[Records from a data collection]

━━━━━━━━━━━━━━━━━━━━━━━━━━━━━━

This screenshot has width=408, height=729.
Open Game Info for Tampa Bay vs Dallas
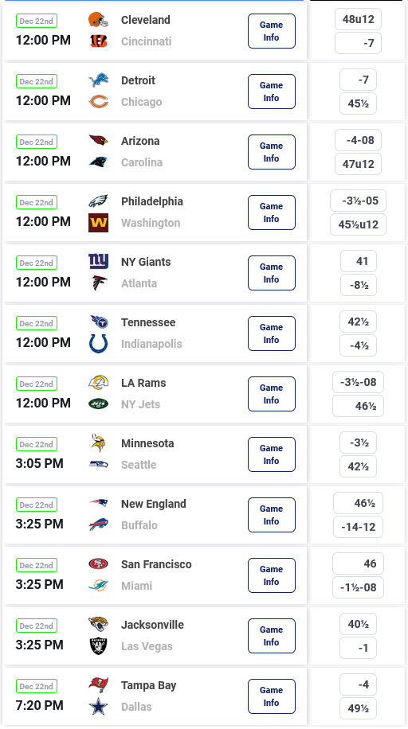tap(272, 696)
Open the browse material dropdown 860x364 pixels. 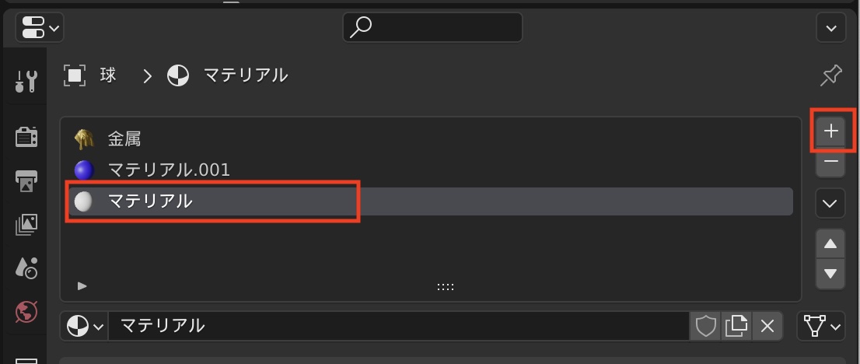tap(85, 326)

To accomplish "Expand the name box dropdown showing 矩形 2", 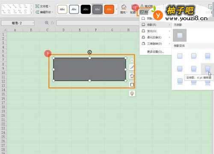I will (x=33, y=23).
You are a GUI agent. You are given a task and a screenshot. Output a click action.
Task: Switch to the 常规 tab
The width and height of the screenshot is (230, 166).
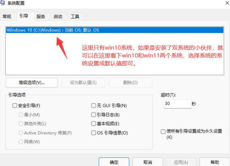(7, 17)
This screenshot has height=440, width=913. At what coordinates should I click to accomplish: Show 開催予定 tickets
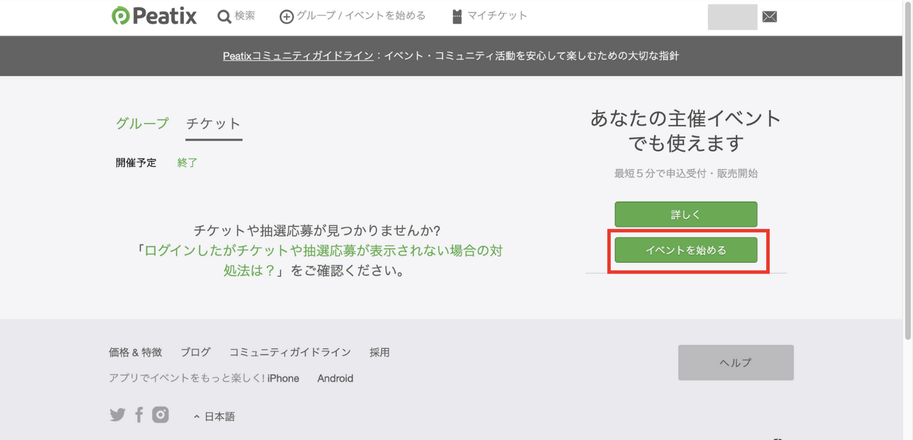[136, 162]
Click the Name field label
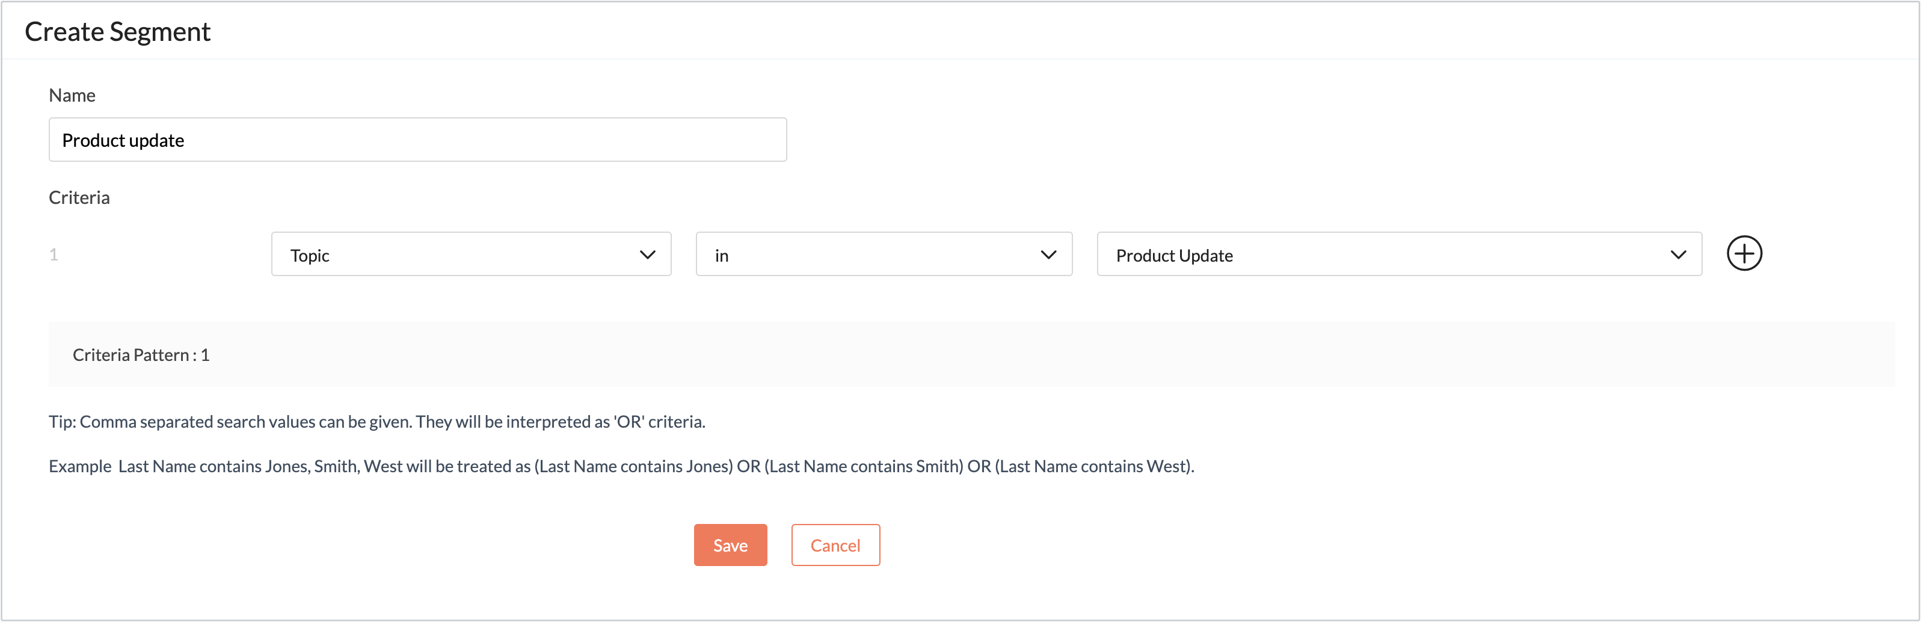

━━━━━━━━━━━━━━━━━━━━━━━━━━━━━━

### [Activity]
Reproduce the records above exactly, but only from the line containing "Task: Switch to the 常规 tab" through the last line, both included, and without any pictures.

### [Output for this exercise]
Task: Switch to the 常规 tab
The width and height of the screenshot is (230, 166).
(7, 17)
This screenshot has height=440, width=913. At what coordinates should I click to accomplish: Show 開催予定 tickets
[136, 162]
Click the Name field label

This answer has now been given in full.